Abstract: Statewide Prenatal Substance Exposure Policy & Child Welfare System Interactions (Society for Social Work and Research 29th Annual Conference)

Please note schedule is subject to change. All in-person and virtual presentations are in Pacific Time Zone (PST).

Statewide Prenatal Substance Exposure Policy & Child Welfare System Interactions

Schedule:
Friday, January 17, 2025
Boren, Level 4 (Sheraton Grand Seattle)
* noted as presenting author
Margaret Lloyd Sieger, PhD, Associate Professor, University of Connecticut, CT
Elizabeth Goldsborough, MSW, Doctoral Student, University of Connecticut, Hartford, CT
Lucas Godoy, Doctoral Student, University of Connecticut, CT
Timothy Moore, PhD, Director, University of Connecticut, CT
Mishka Terplan, MD, Medical Director, Senior Research Scientist, Friends Research Institute, MD
Stephen Patrick, MD, William R. Long Director of Child Health Policy, Professor of Pediatrics and Health Policy, Vanderbilt University, Nashville, TN
Background/Purpose: Responsive to a change in federal child welfare policy, in 2019, Connecticut unveiled a statewide hospital reporting infrastructure to divert infants with prenatal substance exposure (IPSE) without child maltreatment concerns from child protective services (CPS) using a de-identified notification to CPS and a family care plan. Connecticut is the first state to implement a separate, de-identified notification system for IPSE. When historically punitive systems like CPS become pathways to accessing supportive services, scholars and advocates raise concerns about “net widening”— an unintended consequence that increases the number and scope of people under the purview of such systems. The aim of our study was to test whether Connecticut’s notification policy caused net-widening as measured by a post-policy increase in maltreatment reports or foster care placements involving IPSE.

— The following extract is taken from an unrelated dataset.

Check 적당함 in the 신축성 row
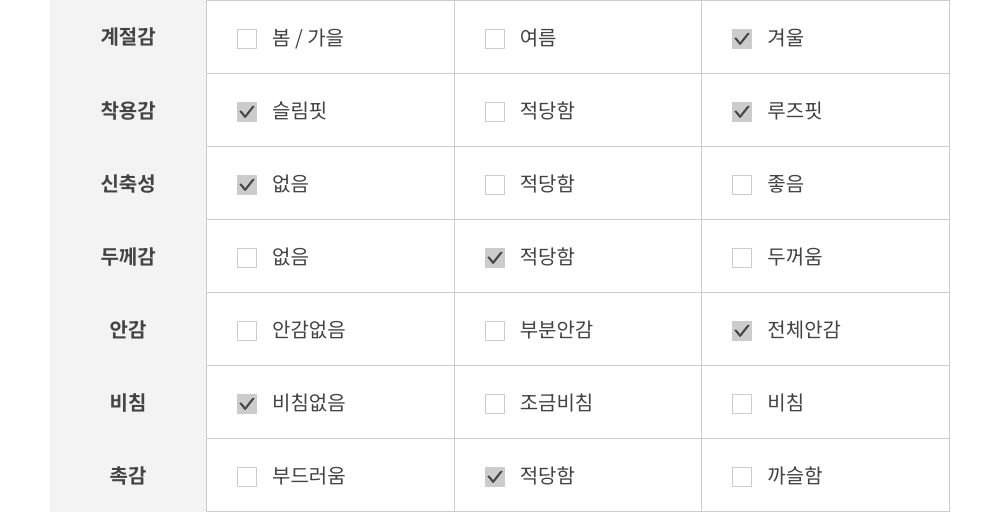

Method: This study analyzed unlinked child welfare and vital records during a 66-month timeframe starting in March 2017 to generate our two dependent variables: (1) county-level monthly rates of screened-in CPS reports involving IPSE per 1,000 births and (2) county-level monthly proportion of screened-in IPSE reports that resulted in foster placement. We fitted a Bayesian Poisson mixed effects model with a log-link using the number of births as an offset term to estimate the rates of IPSE reports per birth at each timepoint for each of Connecticut’s seven counties (n = 517), controlling for other risk factors from the birth records (e.g., WIC participation) and COVID-19 hospitalizations. An autoregressive random effect of order one was included to account for temporal dependence. The interaction between a linear trend and policy implementation was included to test the effect of the policy on report rate while controlling for covariates. A model with the same structure was used to analyze the rate of foster care placement per IPSE report.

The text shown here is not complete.